I was asked to work at his company, with his girlfriend. Yes, there are three of us in this company. Only. Of course I'll say yes because I don't need to search for job. Well, something awkward happens. My two friends who is under him who are also from Malaysia, I believe they have hard feelings towards me. They choose me, but why not them? I can't explain much because I don't think it helps yet it will making the situation to be more awkward as well. So, I will be the listener, I will do my position as a Friend. Things go neutral as time pass.

They told me what they think. I listened.
It's about the music producer.
Well, let me describe what am I doing in my work, it's more administrative rather than music. I worked for 2 months and don't even have time to sing because everyday is tiring.
I know, to be a small tiny little part of this music industry, we must have our own music related CV, I'm still in Workhard-mode to accumulate experiences.
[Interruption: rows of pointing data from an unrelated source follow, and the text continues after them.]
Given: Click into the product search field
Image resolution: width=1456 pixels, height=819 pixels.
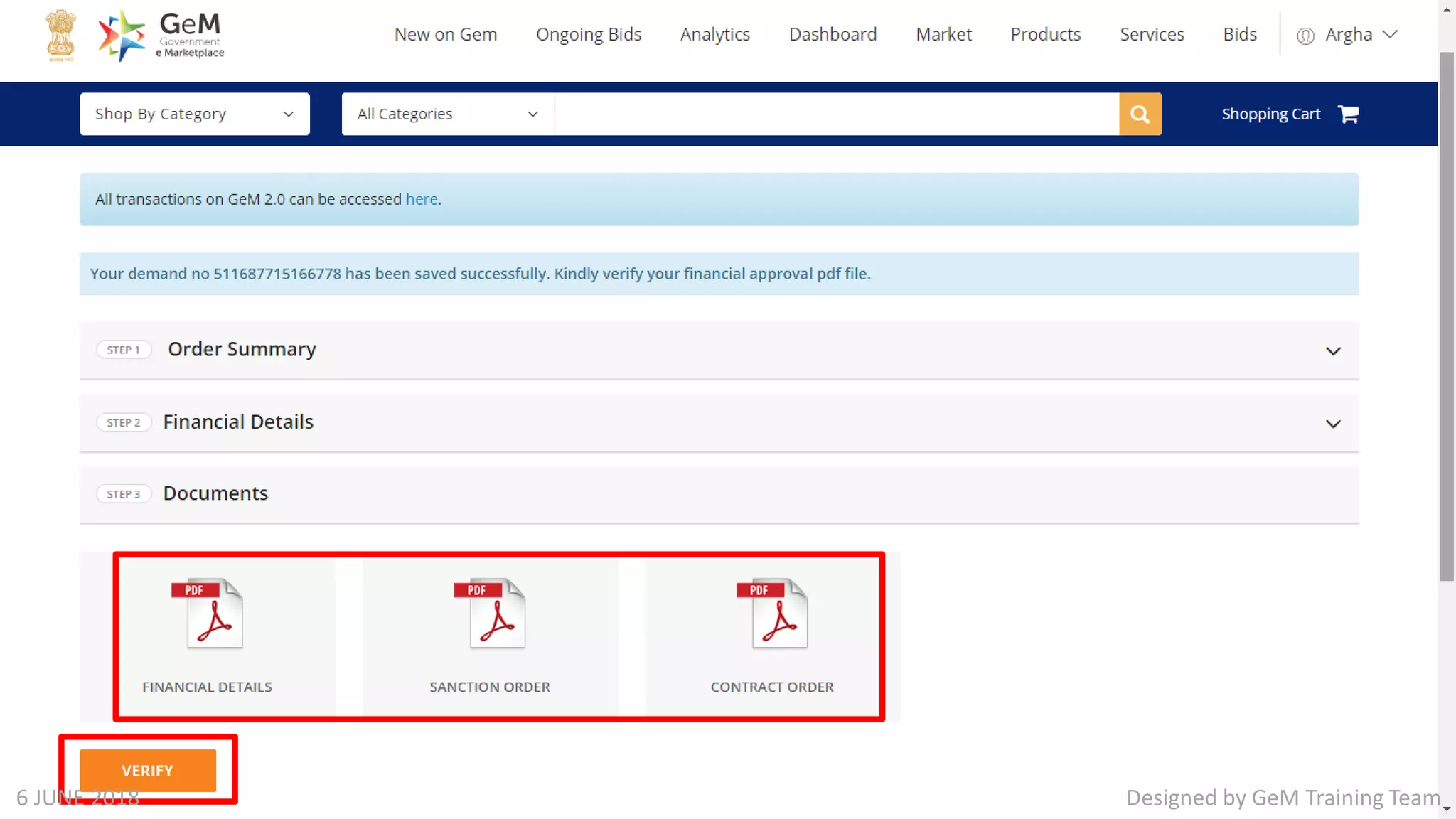Looking at the screenshot, I should pyautogui.click(x=836, y=114).
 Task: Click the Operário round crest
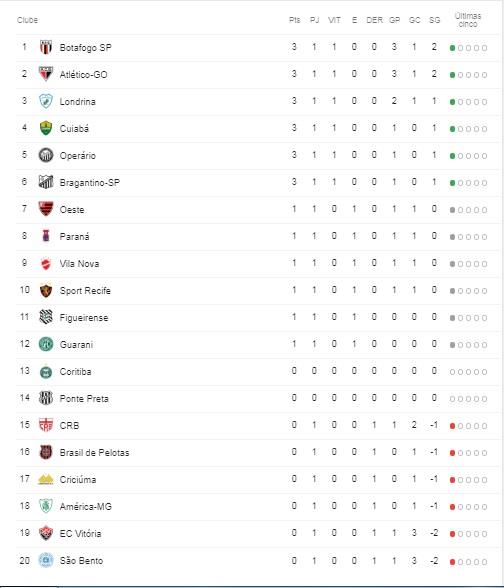pyautogui.click(x=46, y=155)
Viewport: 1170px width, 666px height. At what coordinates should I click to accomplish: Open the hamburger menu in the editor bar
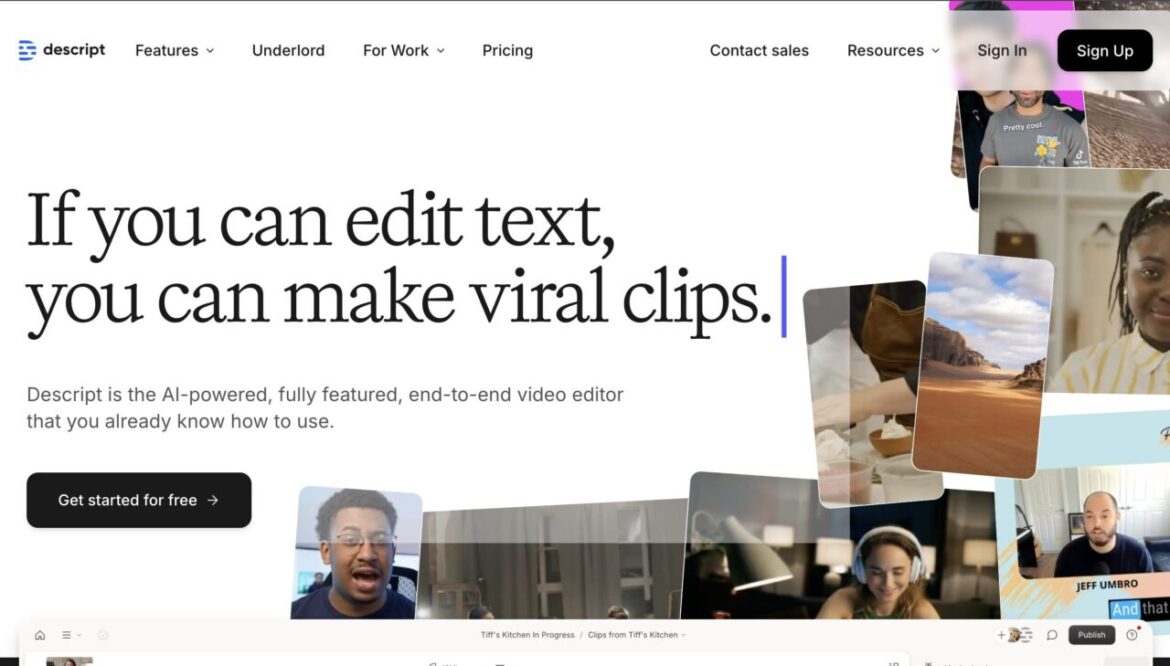[x=67, y=635]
Do you think I can blogger?
Can you tell me what am I going to do for my PLAN B?

I can't always rely on a single-track, I need to have many tracks to walk on my own road. but now, I'm single, although it is like WOW you have your future, but how many percentage is it? It's  not a mathematics question, it's a Yes or NO.

I tell myself, now is like a bet in a casino, I bet my own life by choosing this path. UNKNOWN. The only way to make this path look smooth is to improve myself and believe in faith and luck. How much percentage then? 1%? 100%?

You know what I mean or not Blogger?

Now I was like losing this friend. It's a competitive game like the Hunger Games. I win the 2 malaysian friends, but I lose in friendship. Well, not that we are not friends anymore, but there will always be a crack-mark between us, you know?!

The worse thing is life is you can't see anything but you can feel something hard, THE INVINCIBLE WALL!

You know what I mean or not Blogger?